▸ **Exercise details**: An identical copy of the records below is the expected result.
========================================================================
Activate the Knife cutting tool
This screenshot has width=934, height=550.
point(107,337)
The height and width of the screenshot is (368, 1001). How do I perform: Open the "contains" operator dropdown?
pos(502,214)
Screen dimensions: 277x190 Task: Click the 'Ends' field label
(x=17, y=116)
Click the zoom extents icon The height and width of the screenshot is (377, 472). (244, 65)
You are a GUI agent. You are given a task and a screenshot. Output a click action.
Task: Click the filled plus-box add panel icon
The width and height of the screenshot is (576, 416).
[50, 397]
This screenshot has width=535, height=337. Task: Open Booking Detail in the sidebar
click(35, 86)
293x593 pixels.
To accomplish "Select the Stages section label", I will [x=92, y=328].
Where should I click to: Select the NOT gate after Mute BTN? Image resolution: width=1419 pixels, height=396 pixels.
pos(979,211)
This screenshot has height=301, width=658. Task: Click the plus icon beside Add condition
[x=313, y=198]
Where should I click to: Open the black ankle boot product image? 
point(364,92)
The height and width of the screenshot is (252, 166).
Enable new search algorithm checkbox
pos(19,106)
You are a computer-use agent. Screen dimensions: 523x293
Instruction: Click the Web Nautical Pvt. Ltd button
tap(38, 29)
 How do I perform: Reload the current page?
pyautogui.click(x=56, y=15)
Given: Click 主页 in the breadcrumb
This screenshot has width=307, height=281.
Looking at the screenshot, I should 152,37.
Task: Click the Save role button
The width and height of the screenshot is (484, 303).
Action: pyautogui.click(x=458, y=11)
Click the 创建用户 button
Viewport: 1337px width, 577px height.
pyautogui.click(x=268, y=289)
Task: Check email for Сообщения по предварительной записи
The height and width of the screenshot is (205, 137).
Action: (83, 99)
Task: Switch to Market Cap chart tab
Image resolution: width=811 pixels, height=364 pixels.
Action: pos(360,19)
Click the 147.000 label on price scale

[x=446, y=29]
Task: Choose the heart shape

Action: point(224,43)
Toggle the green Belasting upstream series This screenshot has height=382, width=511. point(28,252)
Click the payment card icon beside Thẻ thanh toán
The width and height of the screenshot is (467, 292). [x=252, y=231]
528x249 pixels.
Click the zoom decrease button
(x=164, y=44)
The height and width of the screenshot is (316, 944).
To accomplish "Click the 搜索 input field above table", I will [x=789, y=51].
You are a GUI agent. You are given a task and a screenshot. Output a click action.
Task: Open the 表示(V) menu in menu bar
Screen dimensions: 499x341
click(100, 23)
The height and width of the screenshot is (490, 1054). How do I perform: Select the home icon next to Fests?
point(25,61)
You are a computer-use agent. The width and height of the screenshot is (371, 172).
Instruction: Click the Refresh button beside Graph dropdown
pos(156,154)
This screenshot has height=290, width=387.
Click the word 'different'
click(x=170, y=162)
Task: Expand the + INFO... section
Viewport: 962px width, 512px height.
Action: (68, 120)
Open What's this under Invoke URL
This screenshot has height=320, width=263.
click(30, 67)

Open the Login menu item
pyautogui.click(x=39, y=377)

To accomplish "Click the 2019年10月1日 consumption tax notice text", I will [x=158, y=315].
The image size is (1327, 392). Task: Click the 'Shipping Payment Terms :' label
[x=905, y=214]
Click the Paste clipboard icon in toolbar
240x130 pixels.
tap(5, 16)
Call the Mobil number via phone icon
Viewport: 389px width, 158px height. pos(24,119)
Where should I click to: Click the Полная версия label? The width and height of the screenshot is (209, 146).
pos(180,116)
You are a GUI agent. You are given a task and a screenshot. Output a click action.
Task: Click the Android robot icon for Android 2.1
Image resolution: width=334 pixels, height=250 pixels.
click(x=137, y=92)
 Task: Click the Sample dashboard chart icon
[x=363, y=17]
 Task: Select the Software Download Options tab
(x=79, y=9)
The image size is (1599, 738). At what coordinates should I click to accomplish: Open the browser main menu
========================================================================
▸ **Exercise response**:
Activate the Knife cutting tool
This screenshot has width=934, height=550.
point(107,337)
The height and width of the screenshot is (368, 1001). How do I perform: Open the "contains" operator dropdown?
pos(502,214)
Screen dimensions: 277x190 Task: Click the 'Ends' field label
(x=17, y=116)
Click the zoom extents icon The height and width of the screenshot is (377, 472). (244, 65)
You are a GUI agent. You are given a task and a screenshot. Output a click action.
Task: Click the filled plus-box add panel icon
The width and height of the screenshot is (576, 416).
[50, 397]
This screenshot has width=535, height=337. Task: Open Booking Detail in the sidebar
click(35, 86)
293x593 pixels.
To accomplish "Select the Stages section label", I will [x=92, y=328].
Where should I click to: Select the NOT gate after Mute BTN? Image resolution: width=1419 pixels, height=396 pixels.
pos(979,211)
This screenshot has height=301, width=658. Task: Click the plus icon beside Add condition
[x=313, y=198]
Where should I click to: Open the black ankle boot product image? 
point(364,92)
The height and width of the screenshot is (252, 166).
Enable new search algorithm checkbox
pos(19,106)
You are a computer-use agent. Screen dimensions: 523x293
Instruction: Click the Web Nautical Pvt. Ltd button
tap(38, 29)
 How do I perform: Reload the current page?
pyautogui.click(x=56, y=15)
Given: Click 主页 in the breadcrumb
This screenshot has width=307, height=281.
Looking at the screenshot, I should 152,37.
Task: Click the Save role button
The width and height of the screenshot is (484, 303).
Action: pyautogui.click(x=458, y=11)
Click the 创建用户 button
Viewport: 1337px width, 577px height.
pyautogui.click(x=268, y=289)
Task: Check email for Сообщения по предварительной записи
The height and width of the screenshot is (205, 137).
Action: (83, 99)
Task: Switch to Market Cap chart tab
Image resolution: width=811 pixels, height=364 pixels.
Action: pos(360,19)
Click the 147.000 label on price scale

[x=446, y=29]
Task: Choose the heart shape

Action: point(224,43)
Toggle the green Belasting upstream series This screenshot has height=382, width=511. point(28,252)
Click the payment card icon beside Thẻ thanh toán
The width and height of the screenshot is (467, 292). [x=252, y=231]
528x249 pixels.
Click the zoom decrease button
(x=164, y=44)
The height and width of the screenshot is (316, 944).
To accomplish "Click the 搜索 input field above table", I will [x=789, y=51].
You are a GUI agent. You are given a task and a screenshot. Output a click action.
Task: Open the 表示(V) menu in menu bar
Screen dimensions: 499x341
click(100, 23)
The height and width of the screenshot is (490, 1054). How do I perform: Select the home icon next to Fests?
point(25,61)
You are a computer-use agent. The width and height of the screenshot is (371, 172).
Instruction: Click the Refresh button beside Graph dropdown
pos(156,154)
This screenshot has height=290, width=387.
Click the word 'different'
click(x=170, y=162)
Task: Expand the + INFO... section
Viewport: 962px width, 512px height.
Action: (68, 120)
Open What's this under Invoke URL
This screenshot has height=320, width=263.
click(30, 67)

Open the Login menu item
pyautogui.click(x=39, y=377)

To accomplish "Click the 2019年10月1日 consumption tax notice text", I will [x=158, y=315].
The image size is (1327, 392). Task: Click the 'Shipping Payment Terms :' label
[x=905, y=214]
Click the Paste clipboard icon in toolbar
240x130 pixels.
tap(5, 16)
Call the Mobil number via phone icon
Viewport: 389px width, 158px height. pos(24,119)
Where should I click to: Click the Полная версия label? The width and height of the screenshot is (209, 146).
pos(180,116)
You are a GUI agent. You are given a task and a screenshot. Output a click action.
Task: Click the Android robot icon for Android 2.1
Image resolution: width=334 pixels, height=250 pixels.
click(x=137, y=92)
 Task: Click the Sample dashboard chart icon
[x=363, y=17]
 Task: Select the Software Download Options tab
(x=79, y=9)
The image size is (1599, 738). At what coordinates should I click to accomplish: Open the browser main menu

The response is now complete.